His overtures were sandwiched between a meeting with the police superintendent for my local area and disabled constituents who can’t access the warm homes support even though their neurological disability literally makes them cold and their disability aids cost them thousands in electricity.

Written in technicolour during my working day was a decade of failing services and limiting and reducing access and capability of hardworking people and public services. Sunak seems to want to pretend that this has nothing to do with him; laying out his plans for economic and public service recovery without even the slightest hint of what it might need to recover from. As if Sunak has landed in Downing Street and hasn’t been part of the governing party and cabinet for eight of their 13 years.

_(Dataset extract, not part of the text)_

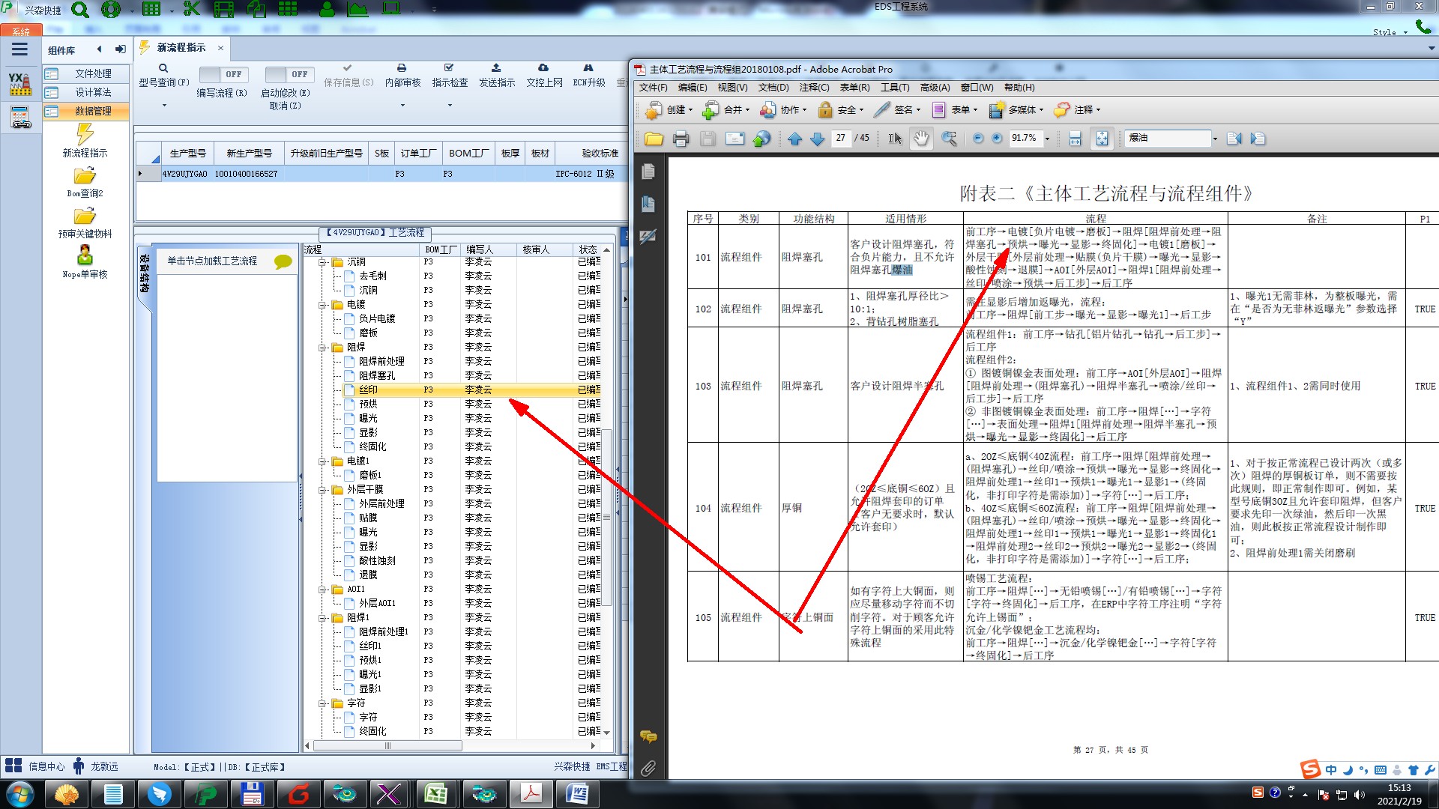The image size is (1439, 809).
Task: Collapse the 外层干膜 tree node
Action: click(x=322, y=490)
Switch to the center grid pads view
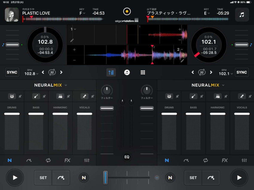Image resolution: width=254 pixels, height=190 pixels. 143,72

I’m grateful that there were distractions in the office while he spoke, as he was less than gripping. However, I tuned back just as the PM started saying that politicians were concerned about talking about family and went on to make out that talking about family has become some sort of minefield. I can’t say that is something I have ever noticed and I assume that Sunak is simply out of touch with people and politicians alike who talk about how important family is all the time. He seemed to think it was very bold and brave to say that family matters. His idea of bravery and mine seem to differ slightly.

He didn’t mention that – for lots of families – the massive productivity problem that they face is caused by a lack of available childcare or carer support. He was never going to. I guess when he says that people should be able to rely on their families, he means that care should first and foremost always be via the free labour of the women in your family, and then we can consider how the state might help.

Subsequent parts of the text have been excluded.